January 8, 2016
The IEEE (Institute of Electrical and Electronics Engineers), with more than 430,000 members in over 160 countries, has a pedigree in publishing technical literature and developing international standards. At CES 2016, its members are actively involved in the development and advancement of some of the hottest trends on the show floor. At an end-of-conference session, a group of IEEE members revealed what they found to be the most interesting technologies on display and how they’re working to improve them.
The session’s organizer, IP Action Partners president Stuart Lipoff, emphasized that the group wasn’t just looking for clever 1s and 0s. “This year’s theme is The Internet of Being,” he said. “It’s not just devices, it involves people.”
Virtual reality and augmented reality are the focus of Dr. Yu Yuan, who chairs the IEEE Digital Senses Initiative. “In order to facilitate further innovation and global collaboration, we are working with the industry for standards and public awareness,” he said. “We want to work with the industry to set fair and open benchmarks and address ethics, privacy and other issues.”
Dr. Nahum Gershon, senior principal scientist at the MITRE Corporation, talked about the improvements that need to be made to wearables, chiefly in terms of accuracy and acknowledging human behavior. With regard to the measured or quantified self and persistent physiological monitoring, he notes, “it has the potential of transforming medical practice,” but wondered if the amount of data presaged privacy and safety concerns.
5G is a work in progress, meaning that although it is targeted at being an evolution of 4G, no one really knows what it will do or be. Operating at much higher frequency ranges (up to 60GHz), 5G is envisioned for IoT, but offers challenges. One nice change up ahead: SIM cards will become virtual, enabling a user to have several and manage them.
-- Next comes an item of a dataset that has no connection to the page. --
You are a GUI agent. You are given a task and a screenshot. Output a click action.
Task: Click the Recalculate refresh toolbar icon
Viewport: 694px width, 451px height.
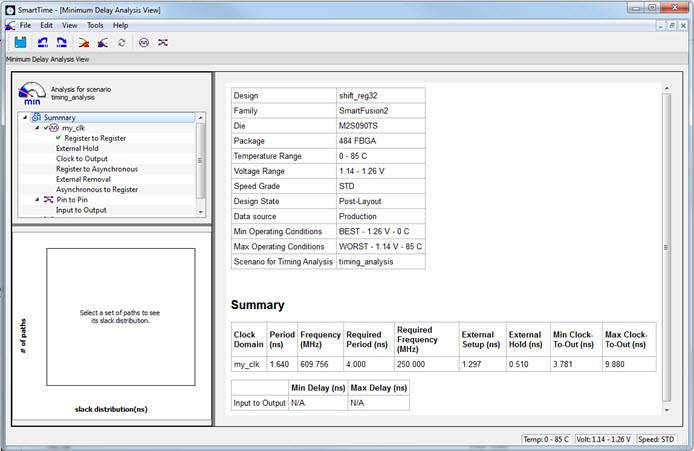121,42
Biometrics is Lipoff’s focus. “What’s happened is that this technology, which not long ago was only able to be processing on supercomputers, will now run on the processors in a phone,” he said. “We’ll find the next generation of biometrics in a phone.” Facial recognition and voice recognition can be used for profile management, while the cloud adds another layer of security.
Sunish Gupta from MIT addressed the importance of accessibility, urging developers to “make minor adjustments” to create user scenarios and, most importantly, perform test evaluations with disabled or elderly people. “Everyone will benefit,” he said. “It’s the ramp effect… it was built for wheelchairs, but it’s now used by skateboarders.”
University of Cordoba electronics professor Francisco José Bellido talked about the challenge of integrating services for smart homes, with “a clear need of standardization.” IEEE Fellow Stefan Mozar looked at consumer power, noting the impact of mobility, alternative energy sources, digital power and environmental issues.
“We can see lots of advances on the power side but we’re ignoring the implications of safety and environmental impact,” he said.